A Michelin Star Built on Principle
A big red door on Lady Lawson Street is the only indication that something extraordinary lies behind it. Through it, Timberyard occupies a nineteenth-century warehouse that once stored theatrical props and costumes — the history is fitting, because what happens here has its own kind of quiet drama.
The Radford family have been running this restaurant since 2012, and the principles that governed it on opening day remain unchanged: local, seasonal, sustainable, ingredient-led cooking with genuine respect for the provenance of every component on the plate. The Michelin Guide gave it a Green Star for sustainability in addition to the culinary star it earned in 2023. Both recognitions reflect something real — this is not a restaurant that wears its values as a marketing position.
Menus change weekly, sometimes more frequently when the season turns and the larder shifts. This is not a gimmick — it is a commitment to cooking what is exceptional right now, which requires a kitchen that operates with complete fluency across Scotland's remarkable seasonal produce. In summer, that might mean wild garlic from Perthshire and sea vegetables from the Hebrides. In winter, game from Highland estates and root vegetables coaxed into extraordinary depth by careful preparation.
The room is warm and rustic — exposed stone walls, heavy wooden beams, the soft light of a converted industrial space that has been made comfortable without losing its character. The wine list is one of Edinburgh's most thoughtful — a document built around artisan producers and natural wines, with a depth of selection that regularly surprises guests who expected something more conventional at a restaurant of this formality.
Why It Works for Team Dinner
Timberyard's communal spirit and the sharing ethos that runs through its menus make it an exceptional team dinner venue. The warehouse space accommodates larger groups without the institutional feel that plagues many private dining rooms, and the rotating menu creates natural conversation — every dish is something new to discuss, a shared discovery rather than a familiar benchmark.

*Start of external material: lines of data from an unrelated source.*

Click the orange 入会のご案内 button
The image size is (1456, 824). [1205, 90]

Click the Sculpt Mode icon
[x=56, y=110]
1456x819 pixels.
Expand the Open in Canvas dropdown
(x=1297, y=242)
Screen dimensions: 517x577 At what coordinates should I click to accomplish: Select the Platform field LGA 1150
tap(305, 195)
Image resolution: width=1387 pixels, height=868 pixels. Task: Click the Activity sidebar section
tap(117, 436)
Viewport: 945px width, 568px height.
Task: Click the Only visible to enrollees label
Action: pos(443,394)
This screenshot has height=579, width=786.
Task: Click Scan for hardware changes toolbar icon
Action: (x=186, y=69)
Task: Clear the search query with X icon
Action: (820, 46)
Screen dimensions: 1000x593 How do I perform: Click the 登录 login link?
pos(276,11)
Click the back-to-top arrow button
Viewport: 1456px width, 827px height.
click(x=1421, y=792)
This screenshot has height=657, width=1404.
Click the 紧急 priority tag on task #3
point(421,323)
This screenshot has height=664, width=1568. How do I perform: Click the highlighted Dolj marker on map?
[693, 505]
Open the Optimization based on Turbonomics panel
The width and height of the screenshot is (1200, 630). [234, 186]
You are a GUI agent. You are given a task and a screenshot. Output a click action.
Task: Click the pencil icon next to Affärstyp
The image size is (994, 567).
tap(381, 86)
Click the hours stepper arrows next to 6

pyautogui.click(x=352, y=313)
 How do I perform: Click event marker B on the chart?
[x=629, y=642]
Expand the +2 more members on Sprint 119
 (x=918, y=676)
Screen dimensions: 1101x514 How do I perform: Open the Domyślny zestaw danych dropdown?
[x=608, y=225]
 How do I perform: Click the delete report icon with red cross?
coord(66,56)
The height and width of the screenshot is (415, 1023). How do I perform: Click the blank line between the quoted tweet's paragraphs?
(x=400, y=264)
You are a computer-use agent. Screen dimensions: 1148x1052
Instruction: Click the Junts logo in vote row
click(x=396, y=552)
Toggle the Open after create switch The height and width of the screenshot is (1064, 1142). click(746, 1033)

The Michelin credential gives the evening genuine distinction, but the restaurant's warmth and approachability mean that team members across all levels will be comfortable rather than intimidated. The shorter four-course menu provides an excellent team dinner format, while the full tasting menu works for groups who want to invest in a longer, more immersive shared experience. Private hire of the space is available for significant events.
The Menus
The full tasting menu runs to eight courses and represents the kitchen's most complete statement at any given point in the year — impossible to describe precisely because it changes constantly, but reliably extraordinary in its integrity. The four-course option provides access to the same kitchen philosophy at a more accessible length and price point.
Both the full tasting and the four-course are available in vegetarian versions, with the same creative attention applied to vegetable and plant-based ingredients as to the meat and seafood preparations. The wine flight from the artisan list is the recommended accompaniment — it provides context and contrast that makes each course more than the sum of its parts.